* _PROBLEM TO WORK ON_:
In the text on fair data binning, how is the price of fairness typically expressed?

* _PAGE EXTRACT_:
1. Mathematical Formulation and Fairness Criteria

Let $D$ be a dataset with $n$ tuples, each assigned to one of several demographic groups $G_1, G_2, \ldots, G_r$. Consider a sorted attribute to be discretized into $k$ bins, denoted $\mathcal{B} = (B_1, \dots, B_k)$. For each group $g_\ell$, the group proportion in bin $B_j$ is $|B_j \cap G_\ell|/|B_j|$, and the overall group proportion in the dataset is $|G_\ell|/|D|$.

The bucket-wise group bias is defined as: $$\beta_D(B_j, g_\ell) = \left| \frac{|B_j \cap G_\ell|}{|B_j|} - \frac{|G_\ell|}{|D|} \right|$$ The overall binning bias is the maximum group-wise, bin-wise deviation: $$\beta_D(\mathcal{B}) = \max_\ell \max_j \beta_D(B_j, g_\ell)$$ An ε-biased binning is one where $\beta_D(\mathcal{B}) \leq \varepsilon$ for a user-specified $\varepsilon > 0$. The goal is to find a binning (subject to this constraint) that minimizes the price of fairness, typically expressed as the difference between the largest and smallest bin sizes.

2. Dynamic Programming Approach

Dynamic programming (DP) gives an exact polynomial-time algorithm for the ε-biased binning problem but has quadratic complexity in dataset size. The approach consists of:

• Feasibility Preprocessing: For every possible segment $[i+1:j]$ in the sorted data, check whether the corresponding bucket is ε-biased:

$$T[i, j] = \begin{cases} 1 & \text{if}~\max_\ell \left| \frac{| \{ t_{i+1:j} \} \cap G_\ell |}{j-i} - \frac{|G_\ell|}{n} \right| \leq \varepsilon \ 0 & \text{otherwise} \end{cases}$$

This step builds a $O(n^2)$ feasibility table.

* _DATA BELOW_:
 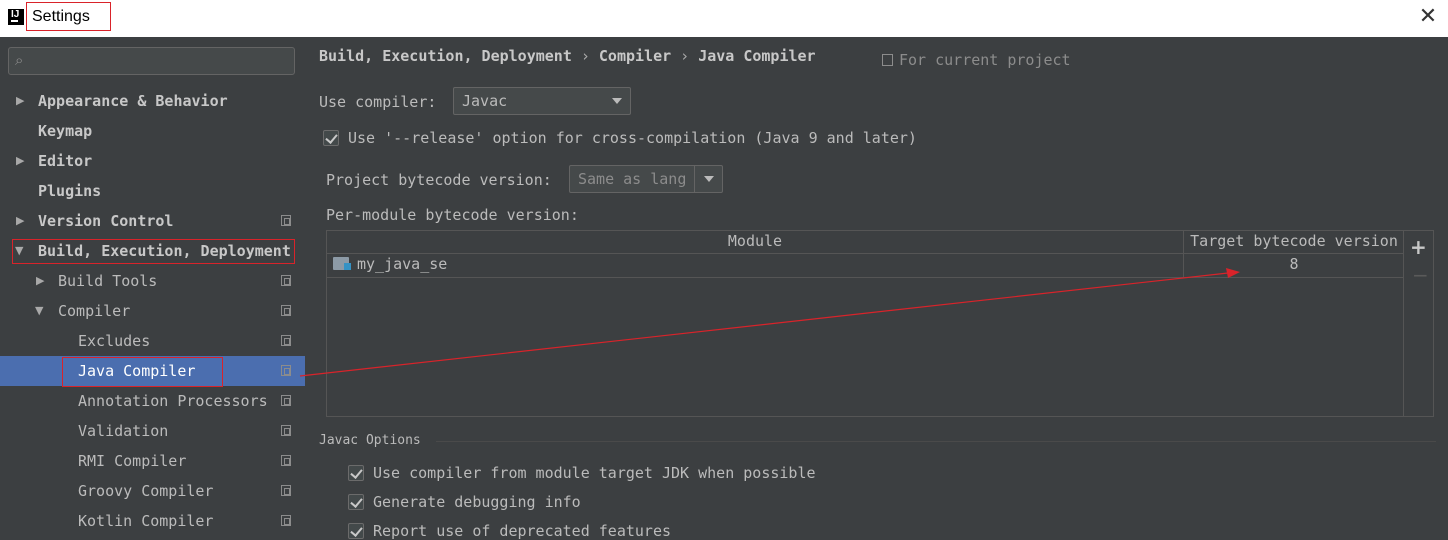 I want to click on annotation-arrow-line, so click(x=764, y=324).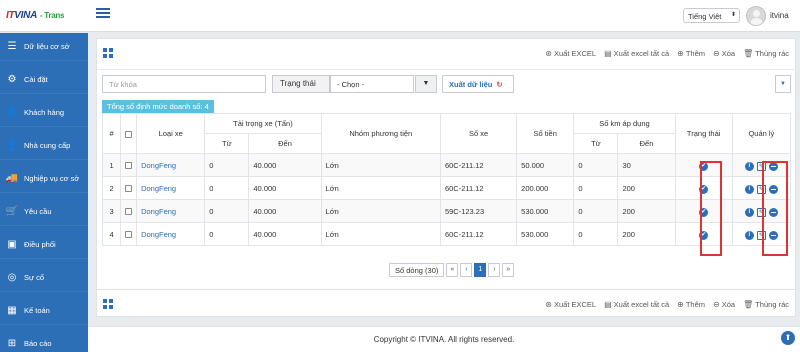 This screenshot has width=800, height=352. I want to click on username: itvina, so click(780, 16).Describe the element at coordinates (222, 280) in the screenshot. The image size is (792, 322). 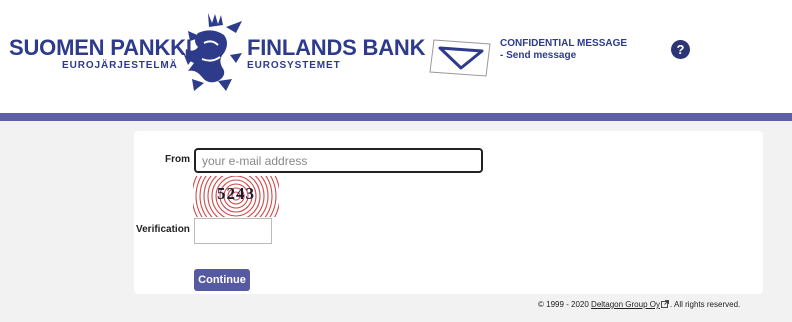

* _RESPONSE AREA_:
As the difference between the largest and smallest bin sizes.